WHAT THE TASK ASKS ▸ Filter the data below for the string "From" and copy each matching line.

[Data excerpts]
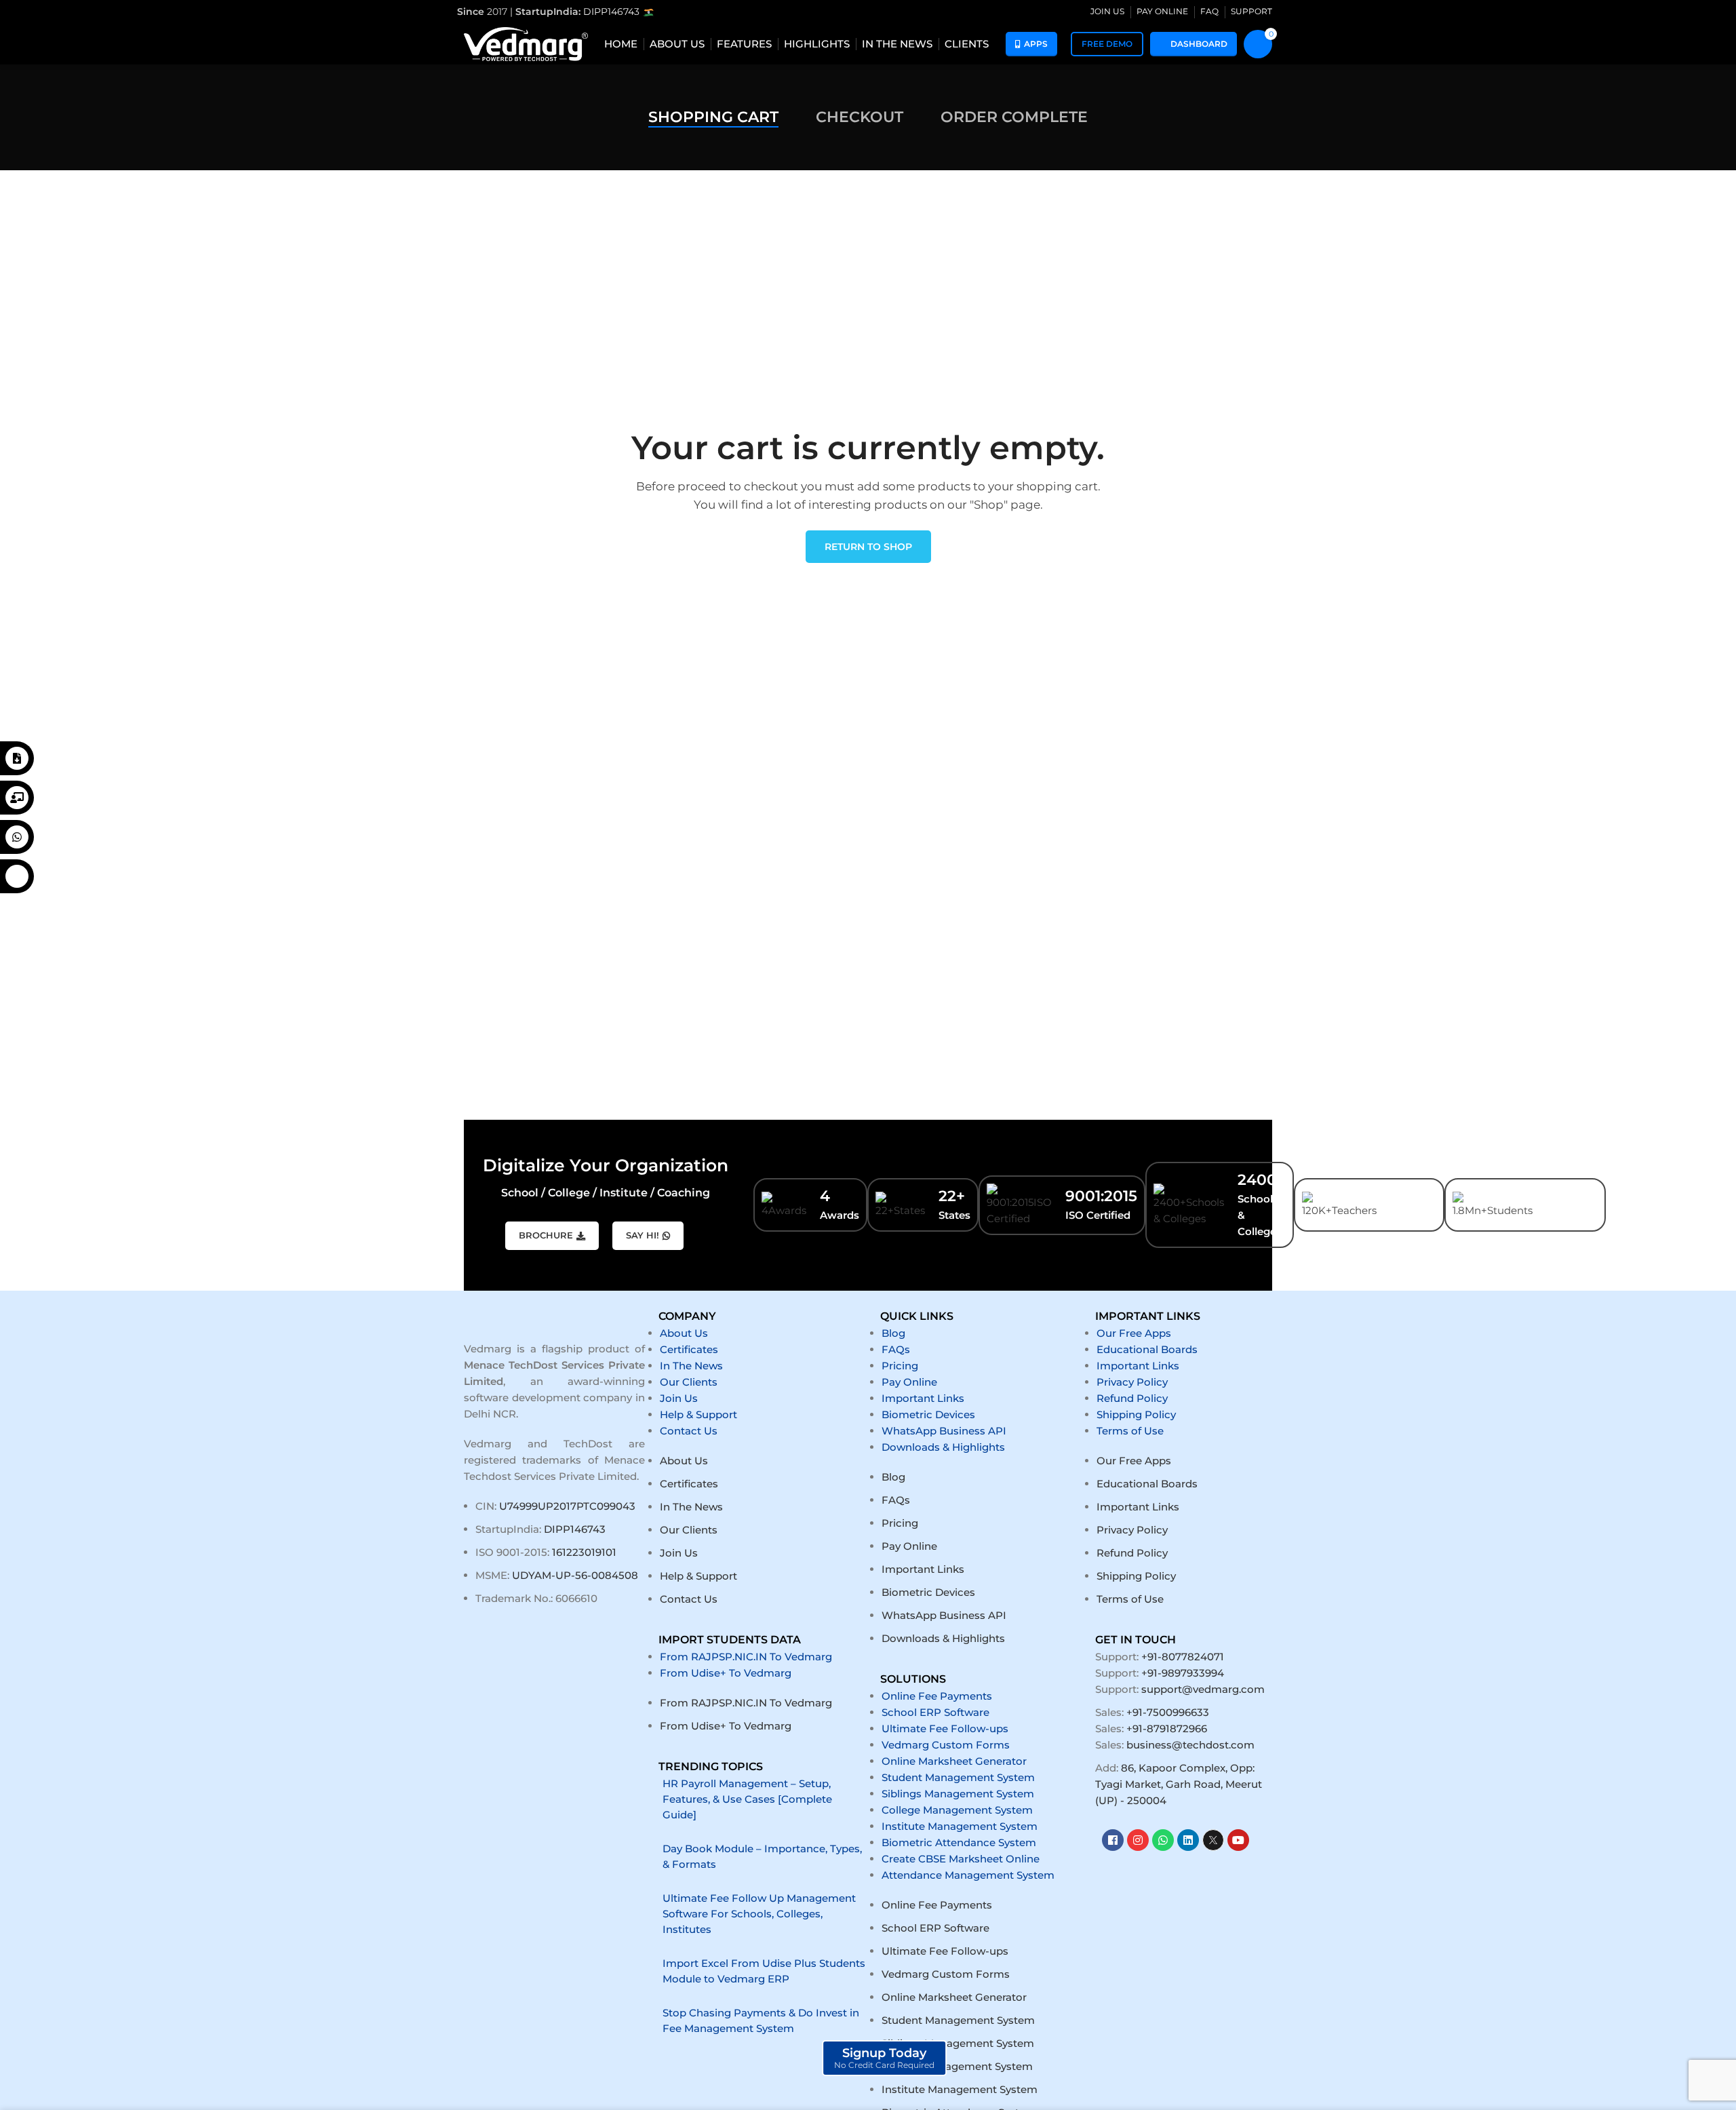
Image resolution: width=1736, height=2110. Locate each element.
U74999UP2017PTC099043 (567, 1506)
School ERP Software (935, 1712)
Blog (893, 1333)
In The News (691, 1365)
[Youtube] (1238, 1840)
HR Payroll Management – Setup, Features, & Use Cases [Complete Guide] (747, 1799)
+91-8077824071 (1182, 1656)
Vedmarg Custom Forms (946, 1744)
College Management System (957, 1809)
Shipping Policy (1136, 1414)
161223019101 (584, 1552)
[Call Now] (17, 876)
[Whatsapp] (1163, 1840)
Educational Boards (1147, 1349)
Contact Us (688, 1430)
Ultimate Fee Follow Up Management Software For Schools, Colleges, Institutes (759, 1914)
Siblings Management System (958, 1793)
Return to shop (868, 547)
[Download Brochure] (17, 758)
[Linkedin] (1188, 1840)
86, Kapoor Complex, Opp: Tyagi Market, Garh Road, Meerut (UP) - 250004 (1178, 1784)
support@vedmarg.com (1203, 1689)
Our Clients (688, 1381)
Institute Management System (960, 1826)
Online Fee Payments (937, 1695)
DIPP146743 (612, 11)
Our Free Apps (1134, 1333)
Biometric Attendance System (959, 1842)
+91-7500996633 (1167, 1712)
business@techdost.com (1190, 1744)
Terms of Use (1130, 1430)
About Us (684, 1333)
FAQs (896, 1349)
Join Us (679, 1398)
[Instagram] (1138, 1840)
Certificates (689, 1349)
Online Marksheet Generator (954, 1761)
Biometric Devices (928, 1414)
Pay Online (909, 1381)
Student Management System (958, 1777)
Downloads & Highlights (943, 1447)
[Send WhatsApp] (17, 837)
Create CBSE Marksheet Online (961, 1858)
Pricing (900, 1365)
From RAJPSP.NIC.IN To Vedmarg (746, 1656)
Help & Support (698, 1414)
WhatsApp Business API (944, 1430)
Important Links (923, 1398)
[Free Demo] (17, 798)
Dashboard (1198, 44)
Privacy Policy (1132, 1381)
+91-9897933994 (1182, 1672)
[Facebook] (1113, 1840)
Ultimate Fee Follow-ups (945, 1728)
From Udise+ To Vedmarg (725, 1672)
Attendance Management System (968, 1875)
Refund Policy (1132, 1398)
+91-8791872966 (1166, 1728)
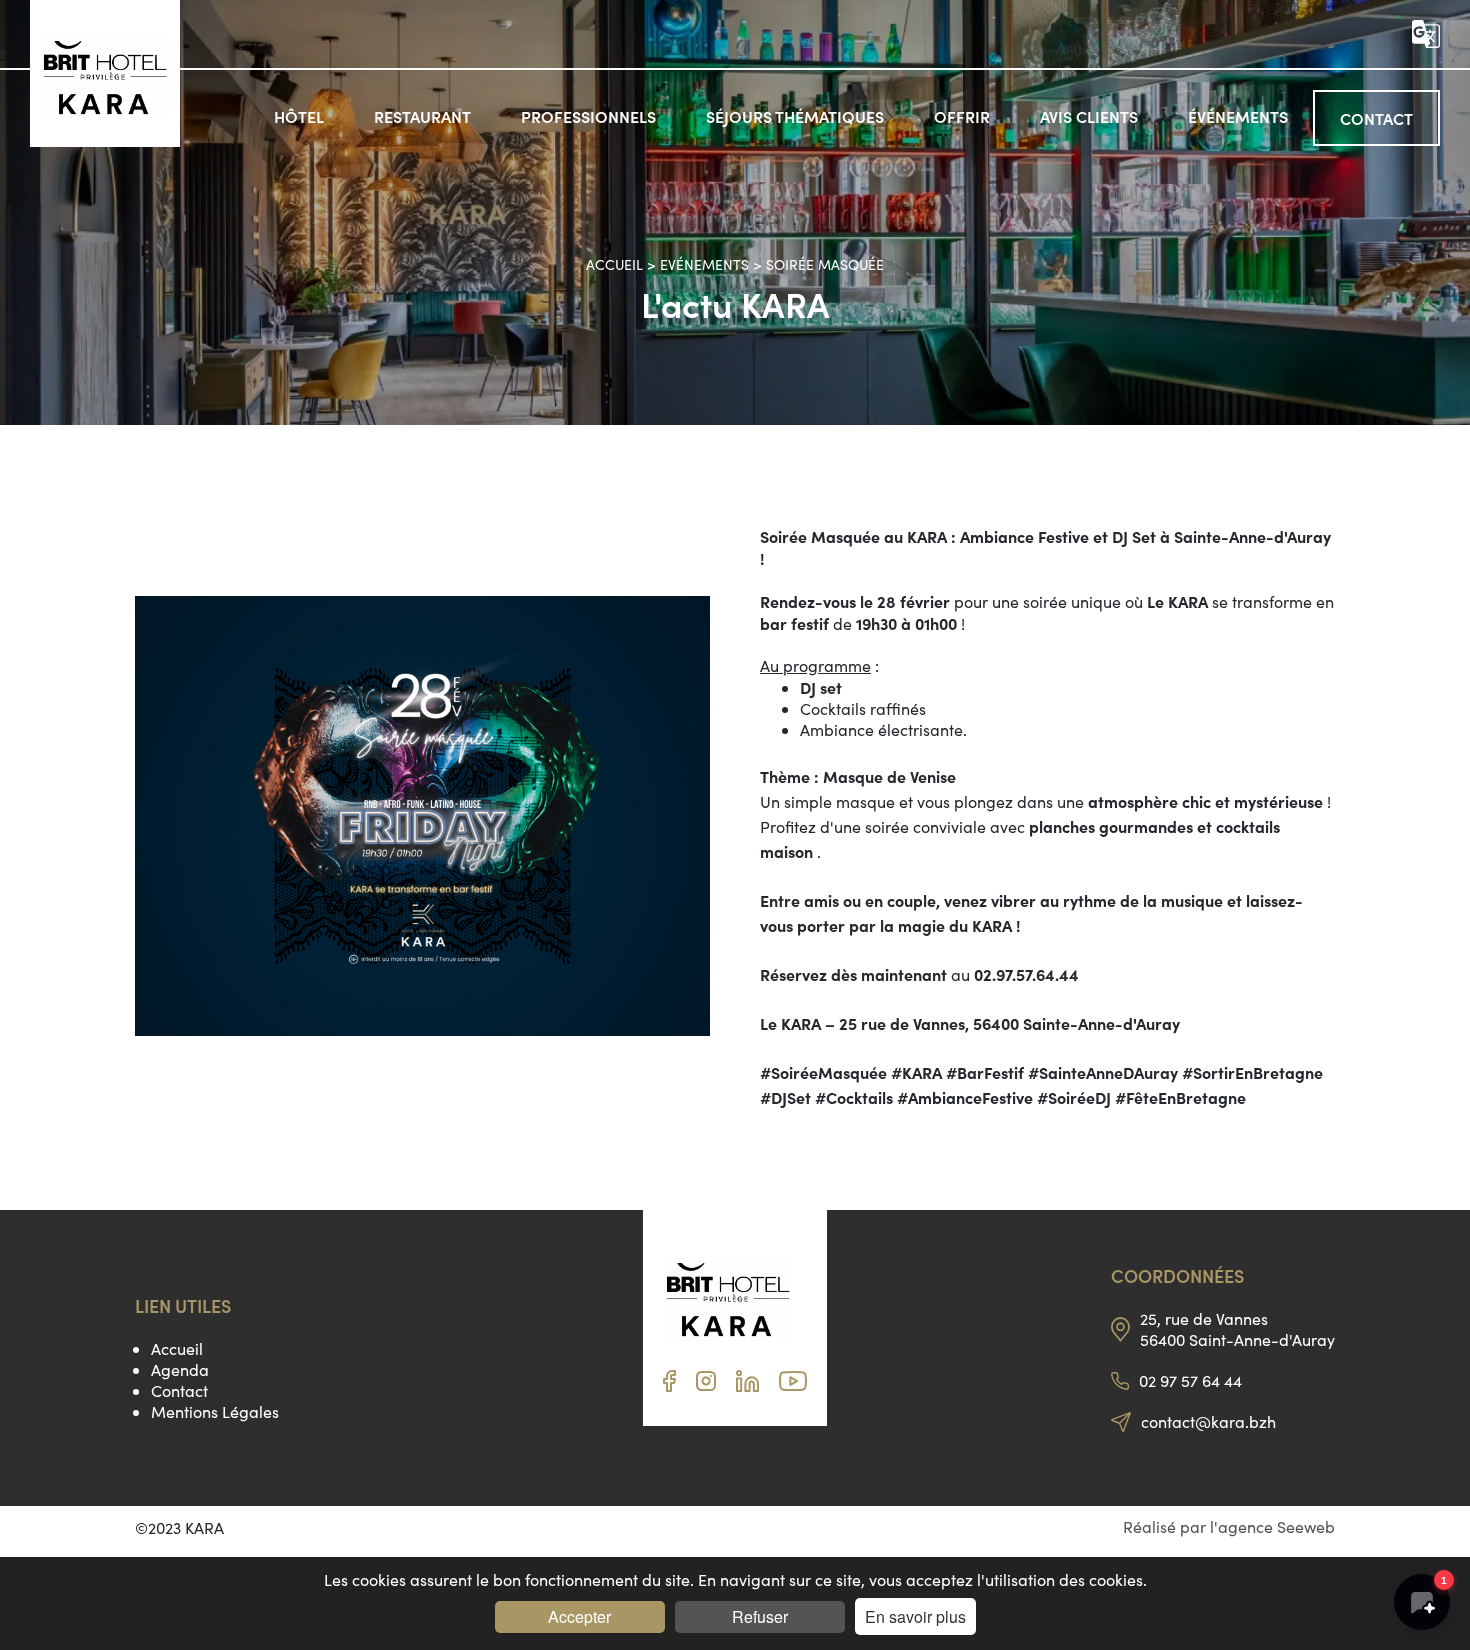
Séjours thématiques (795, 116)
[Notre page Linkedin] (747, 1385)
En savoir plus (915, 1616)
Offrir (962, 116)
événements (1238, 116)
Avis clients (1089, 116)
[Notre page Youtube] (793, 1384)
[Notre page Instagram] (706, 1384)
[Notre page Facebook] (669, 1385)
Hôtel (299, 116)
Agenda (180, 1369)
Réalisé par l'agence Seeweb (1229, 1526)
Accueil (616, 264)
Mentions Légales (215, 1411)
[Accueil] (105, 80)
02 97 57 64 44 (1190, 1380)
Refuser (760, 1616)
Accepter (579, 1616)
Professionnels (588, 116)
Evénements (704, 264)
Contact (1376, 118)
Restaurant (422, 116)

RESPONSE BELOW ▸
From RAJPSP.NIC.IN To Vedmarg (746, 1656)
From Udise+ To Vedmarg (725, 1672)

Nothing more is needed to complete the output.